Why? One major reason is the suspicion that, in the event of an attack, the government will offer pennies on the dollar for bio- terror drugs and will break patents to ramp up generic production. Instead of joining the biodefense effort, big companies are thus focusing their efforts on diseases like cancer or heart disease where financial rewards are left to market forces. (Emphasis mine.)
Because of profits, we have a California biotech company that created a new AIDS drug. Because of profits, Pfizer has created the drug Sutent, which slowed the progression of pancreatic cancer. And because of profits we have new drugs being created and tested every day, including "36 for high blood pressure, 33 for heart failure, 16 for heart attacks, and 22 for stroke."
(Excerpt) Read more at allamericanblogger.com ...
Anybody have any knowledge of Fenoglide (fenofibrate)?
Cholesterol medication.
Uh, wouldn’t it make more sense to sell them cheaply here to begin with?
One drug co altered the strength of one of their drugs by 0.10 mg. That way, they get to re-issue it as a ‘new’ drug; thus, no generic is now available.
Since the original strength is no longer ‘available’, the original generic versions are not either.
How convenient. Now they can charge $40 instead of $4 for a month’s supply.
No! Patent holders are legal monopolists. Monopolists use price discrimination between markets to increase profits. Drug companies sell drugs in poorer countries at lower prices just like any monopolist trying to maximise the amount of consumer surplus extracteed.
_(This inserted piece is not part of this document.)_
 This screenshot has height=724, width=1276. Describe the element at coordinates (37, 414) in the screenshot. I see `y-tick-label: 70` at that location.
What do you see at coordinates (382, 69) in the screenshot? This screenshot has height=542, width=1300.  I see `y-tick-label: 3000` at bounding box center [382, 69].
No discounts to commie-care nations with socialized medicine. That would bring our prices down and still allow the companies to make a decent profit.
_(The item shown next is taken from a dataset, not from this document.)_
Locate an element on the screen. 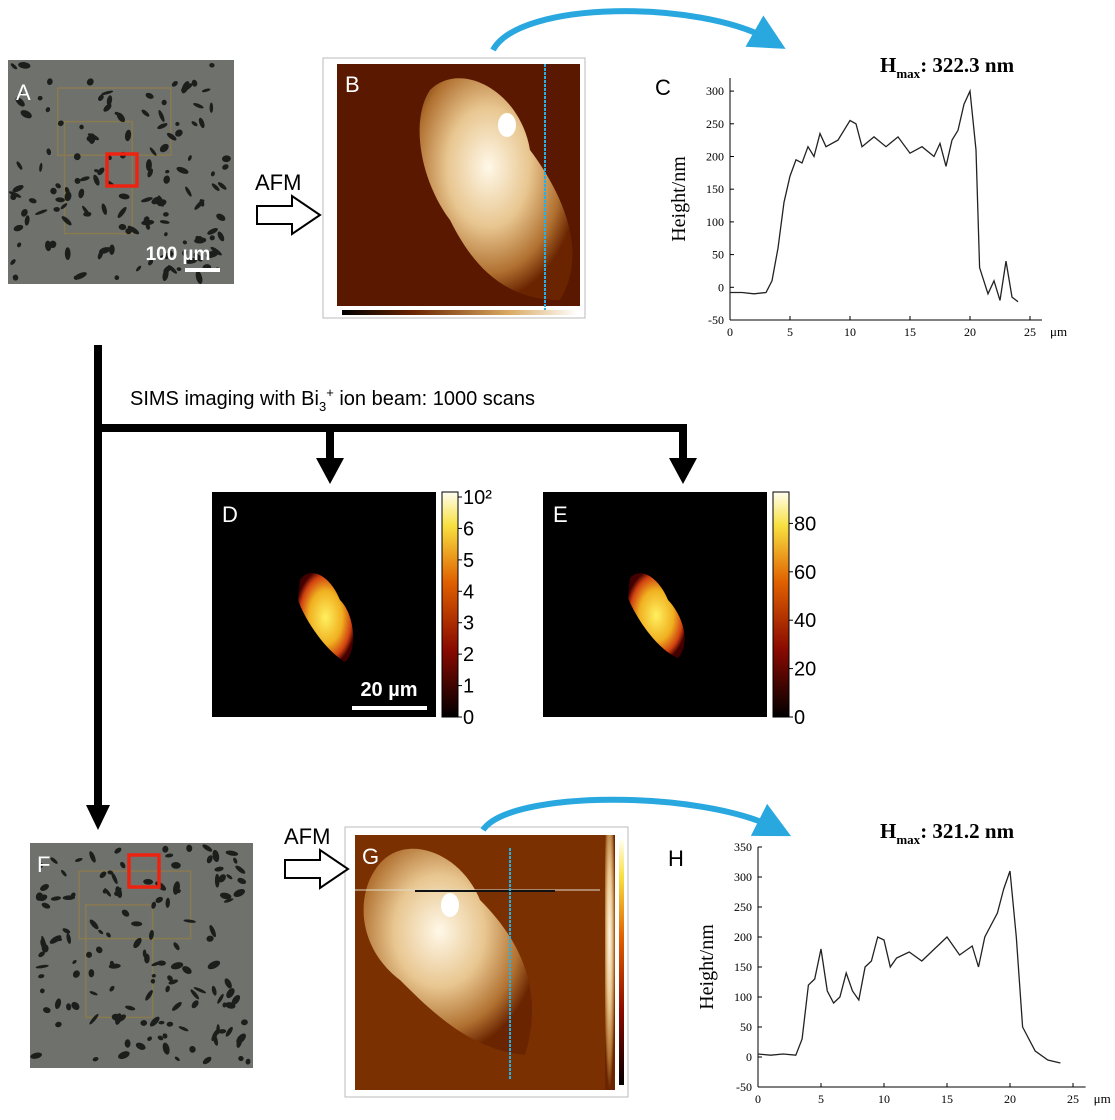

All I want is for them to share the R&D costs equally between nations. As it’s been we’ve been subsidizing people in other countries.
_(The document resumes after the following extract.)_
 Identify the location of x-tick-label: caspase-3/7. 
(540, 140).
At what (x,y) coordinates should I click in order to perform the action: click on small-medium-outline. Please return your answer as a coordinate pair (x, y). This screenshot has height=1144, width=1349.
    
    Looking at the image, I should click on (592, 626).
Member of a class of drugs called ‘fibrates’ that lower triglycerides and cholesterol and that can increase HDL (’good cholesterol’) levels. They've been around for awhile. The mechanism of action is thought to be in part via an agonist effect on PPARalpha, a nuclear receptor/transcription factor that controls the expression of genes involved in metabolism.
It costs roughly One BILLION dollars per new drug, whether it gets approved and ever makes a penny or not.
Without Big Pharma in the United States the world would be a much darker place. As usual, we do most of the heavy lifting.
Had a lot of problems with side effects from other cholesterol drugs. really leary of this one, especially when Habib at Walmart Pharm wouldn’t quote me a price without filling the scrip first.
Do you mean price controls? Have you taken a basic course in economics? Do you understand the impact of price controls (a price ceiling in this case)? Price controls here will lead to much less innovation. The only innovation will be government funded research. A federal government agency will determine allowable drugs.
This importation plan will not work. Other countries will not allow export of their cheap drugs. Drug companies will not supply enough drugs for export in large quantities. This bill is only a pretense to impose price controls. When importing fails, the rats will bash big Pharma and impose price controls.
Here’s an “alternative approach” to reducing cholesterol.
http://heartscanblog.blogspot.com/2007/10/which-is-better.html
If you’re interested in that sort of thing.